### Data excerpts ###

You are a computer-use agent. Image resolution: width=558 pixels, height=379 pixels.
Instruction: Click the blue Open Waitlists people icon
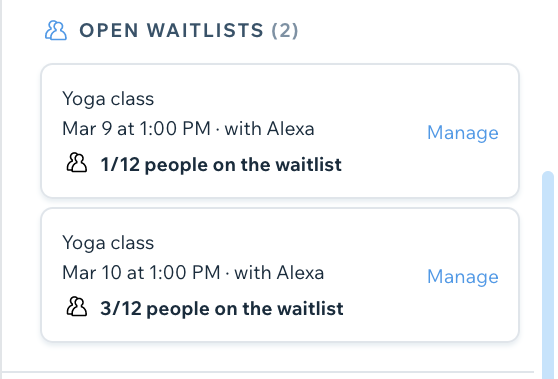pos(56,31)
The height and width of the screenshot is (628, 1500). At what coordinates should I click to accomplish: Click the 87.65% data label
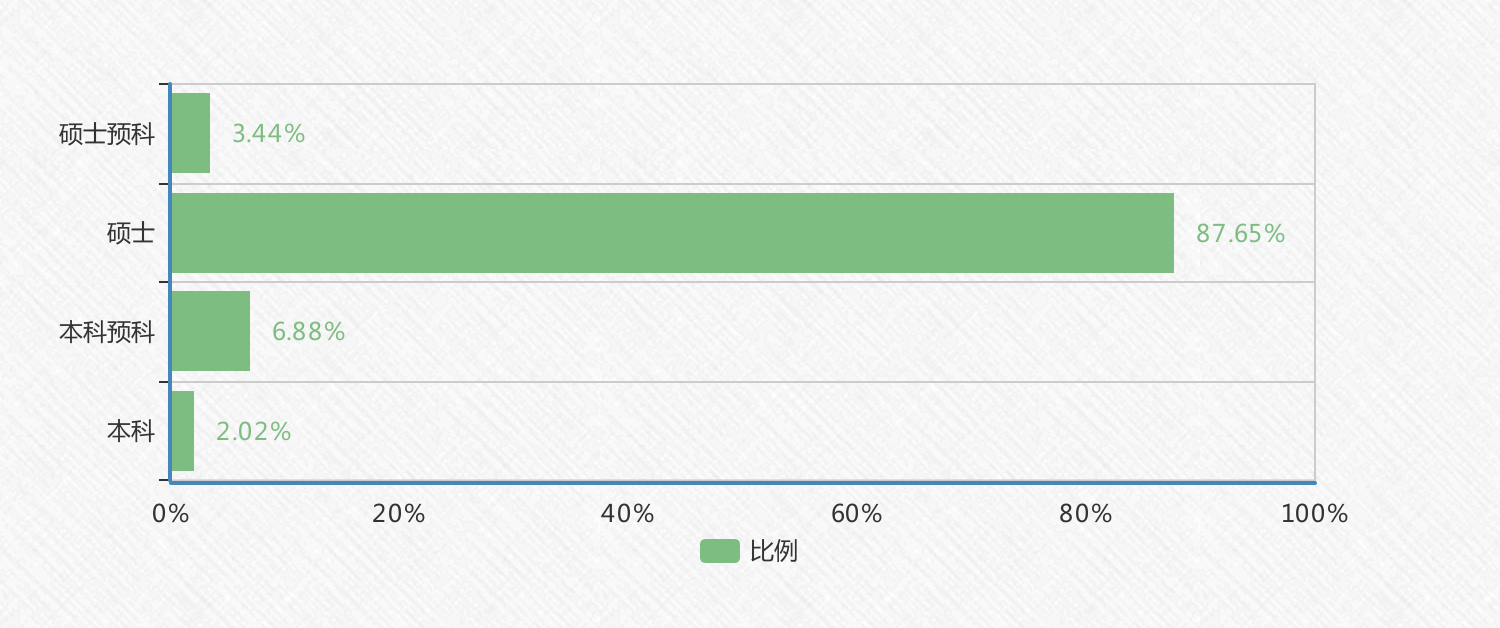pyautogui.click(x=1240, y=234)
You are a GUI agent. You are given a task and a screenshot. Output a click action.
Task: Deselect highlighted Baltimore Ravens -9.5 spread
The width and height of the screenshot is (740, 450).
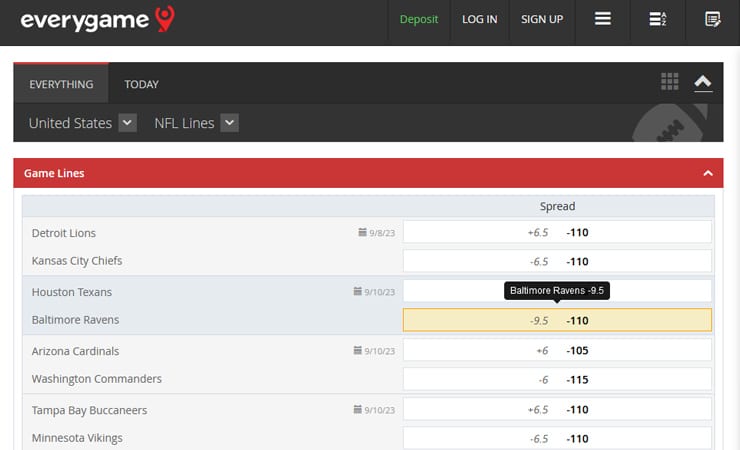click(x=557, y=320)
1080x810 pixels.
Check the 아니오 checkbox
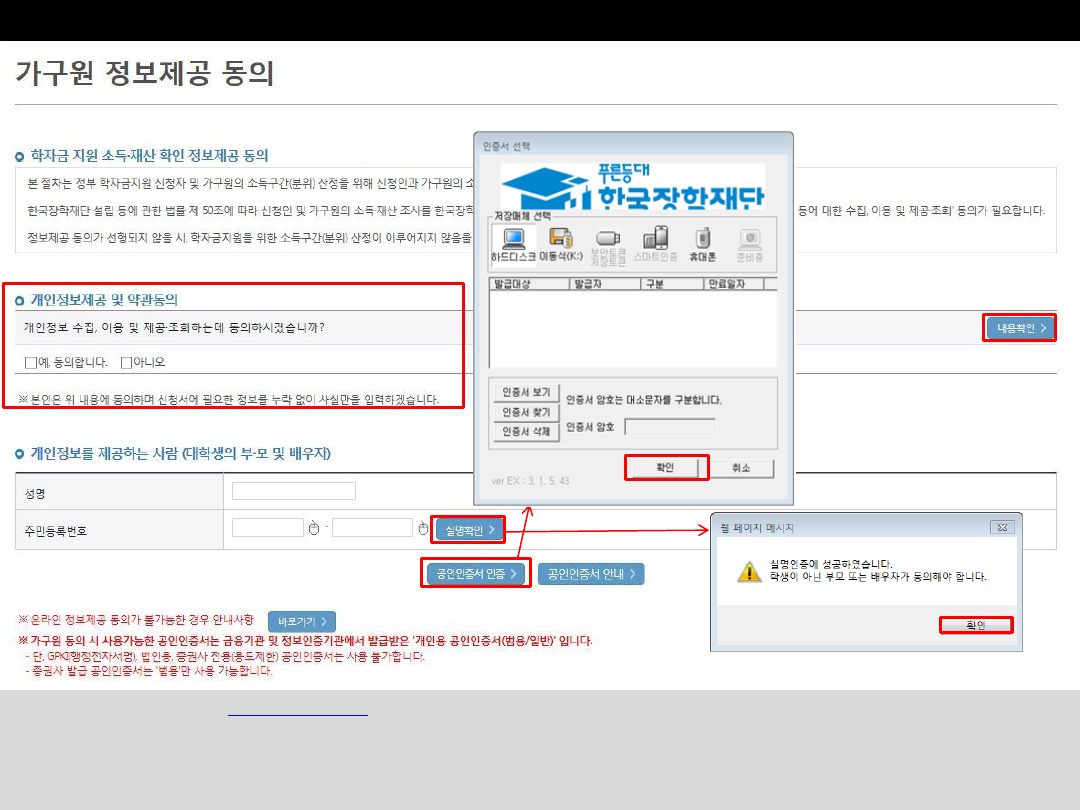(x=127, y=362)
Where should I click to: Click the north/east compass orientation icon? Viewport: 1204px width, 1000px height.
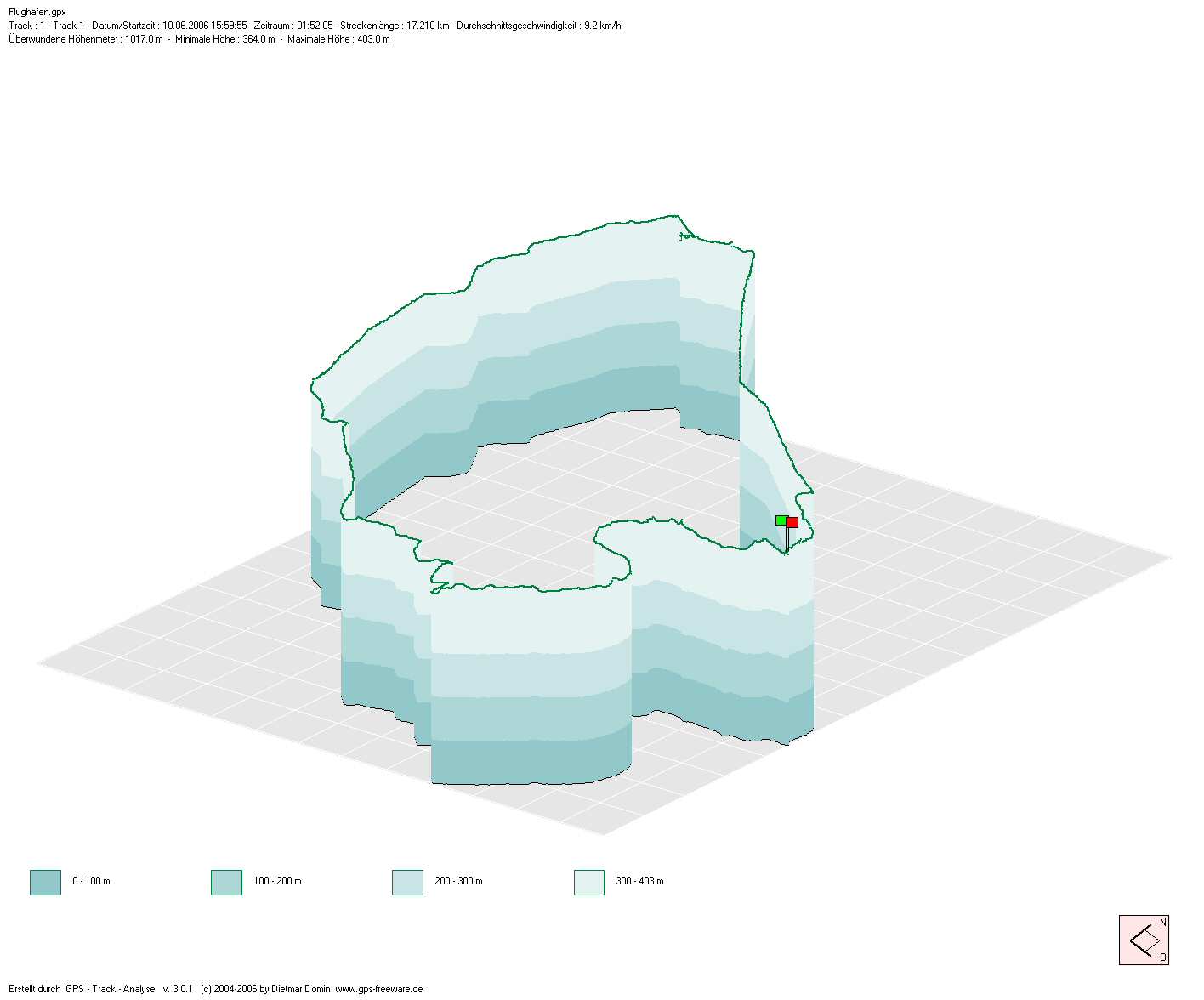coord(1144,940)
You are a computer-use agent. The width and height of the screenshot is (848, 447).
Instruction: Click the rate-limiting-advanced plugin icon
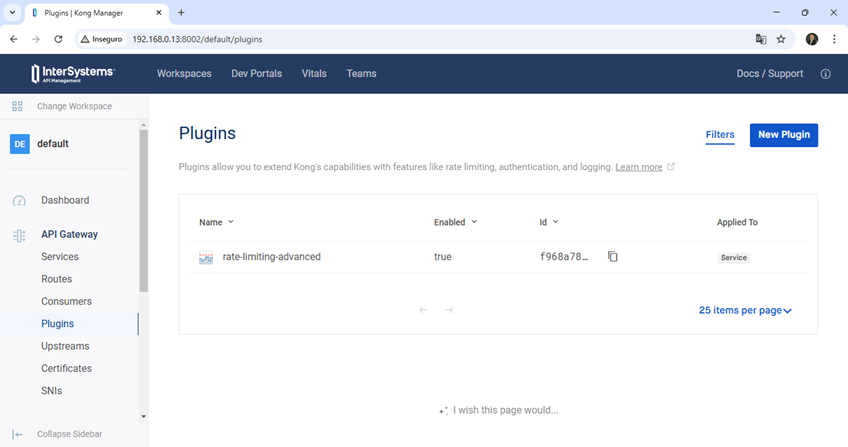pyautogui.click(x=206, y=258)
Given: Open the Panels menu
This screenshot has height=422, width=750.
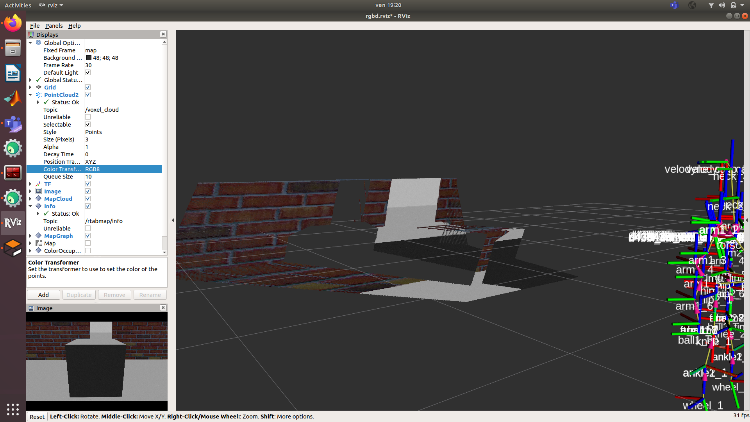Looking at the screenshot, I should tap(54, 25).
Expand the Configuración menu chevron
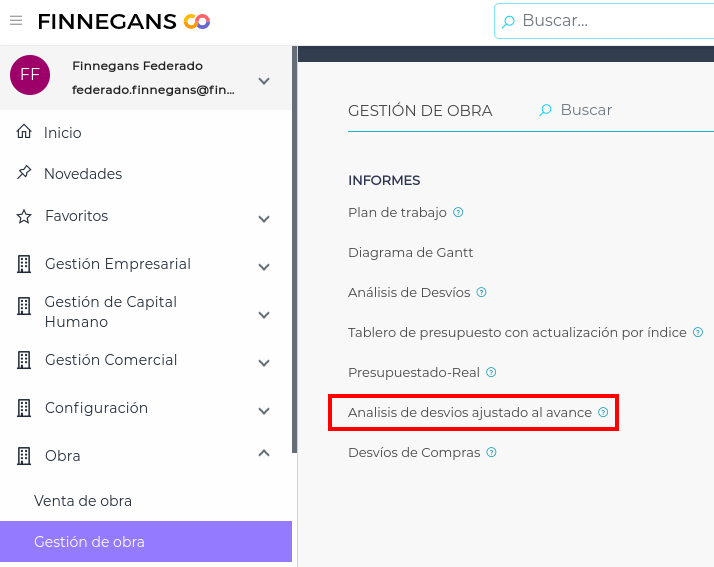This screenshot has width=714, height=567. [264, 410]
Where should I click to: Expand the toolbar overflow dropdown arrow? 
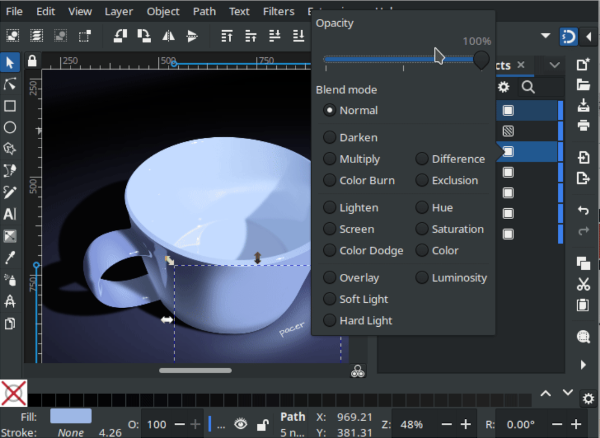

###

Aim of the exercise: Beginning with the line that contains "Check the 아니오 checkbox" and ending with the line that contains "You are a computer-use agent. The", reproduce the listing exactly, pictures excluded.

Completed task:
Check the 아니오 checkbox
(x=127, y=362)
Where should I click to: Click the north/east compass orientation icon? Viewport: 1204px width, 1000px height.
coord(1144,940)
You are a computer-use agent. The width and height of the screenshot is (848, 447).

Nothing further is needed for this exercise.